また、FOMC参加メンバーたちの今後の経済成長や金利予想をまとめた通称「ドットチャート」における金利予想の中央値が、2015年末は0.625%と3月時点から変化がなく、2016年末の中央値が1.875%→1.625%へ、2017年末が3.125%→2.875%へそれぞれ低下した(グラフ参照)ことで「今後の利上げペースがゆっくりとなる」との思惑が高まり、マーケットは発表後に債券高(金利低下)・ドル安・株高という反応を見せました。
今後発表される主な経済指標
5月 中古住宅販売件数(年率換算) 市場予想 528万件 前月 504万件
22日に5月の中古住宅販売件数が発表されます。4月分は前月から販売件数が減少し、市場予想も下回ってネガティブ・サプライズとなりました。

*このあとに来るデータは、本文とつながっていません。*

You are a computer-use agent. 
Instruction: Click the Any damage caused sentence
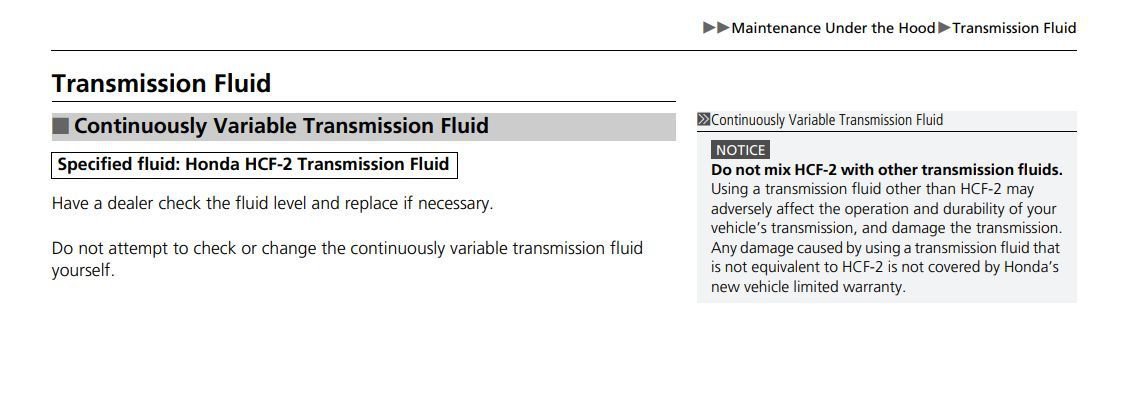(x=886, y=267)
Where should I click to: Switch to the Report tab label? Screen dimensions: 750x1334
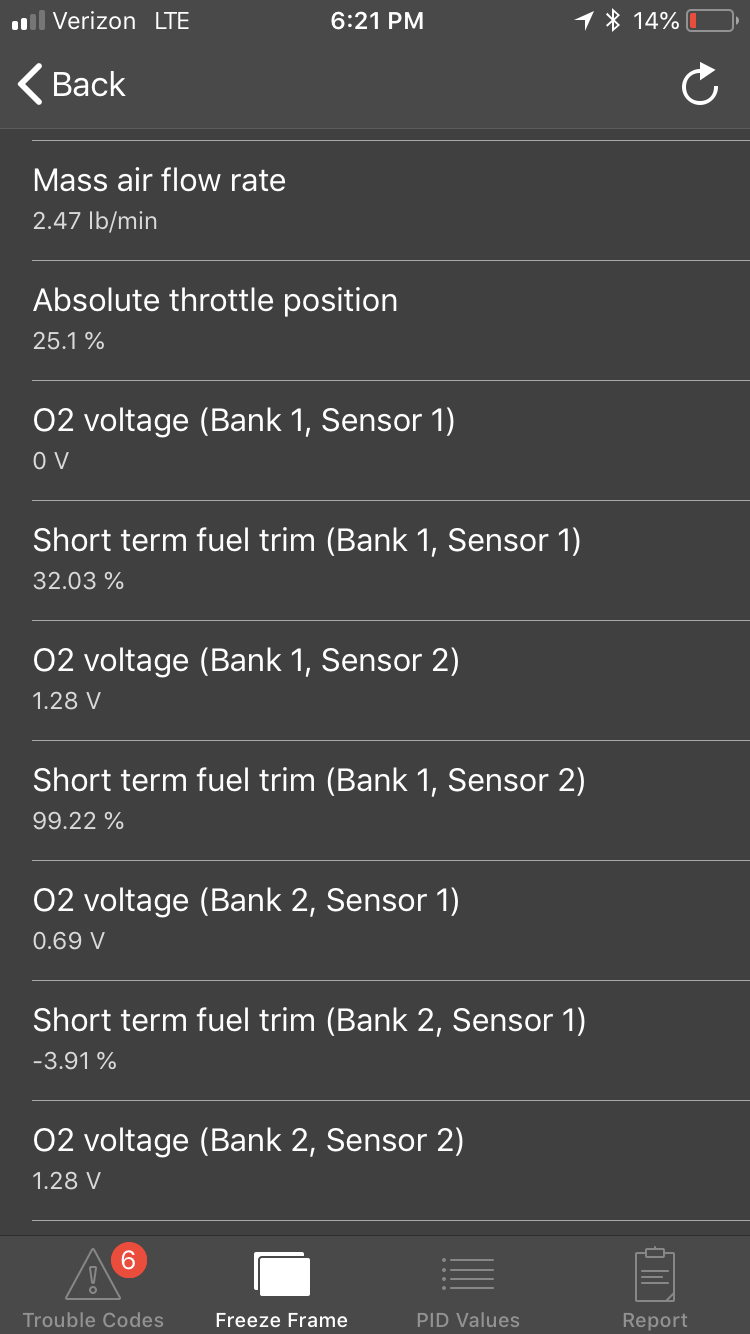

販売件数から見ると住宅市場の回復はやや鈍くなっていますが、先に発表された住宅市場の先行指標である6月のNAHB住宅市場指数は59と高水準を記録しており、今後は住宅市場の回復ペースが加速することが期待されています。
マーケットビュー
―揉み合い継続か―
先週のマーケットビューでは、FOMCの発表内容次第でマーケットの動向が大きく変わる見込みであることをお伝えいたしました。結果的には経済指標欄でも記したように参加メンバーたちの金利予想の中央値が前回発表時から低下したことで、利上げペースがゆっくりとなるとの思惑が働き、株価は発表後に上昇しました。一方でイエレンFRB議長は記者会見で、「参加メンバーの大半が年内に利上げが開始できると考えている」と述べ、改めて年内の利上げ開始意欲を示しました。マーケットでは9月のFOMCにおいて利上げが開始されるとの見方が最も有力なようです。ただ、イエレン議長が繰り返し強調している通り、利上げの決定は経済指標次第であることから、これから夏場に発表される経済指標の良し悪しに注目が高まります。
今週はギリシャの債務問題の動向に注目が集まりますが、それ以外にはやや材料難と言った状況で、引き続きダウ平均は1万8000ドルを挟んだ揉み合いが続くと考えています。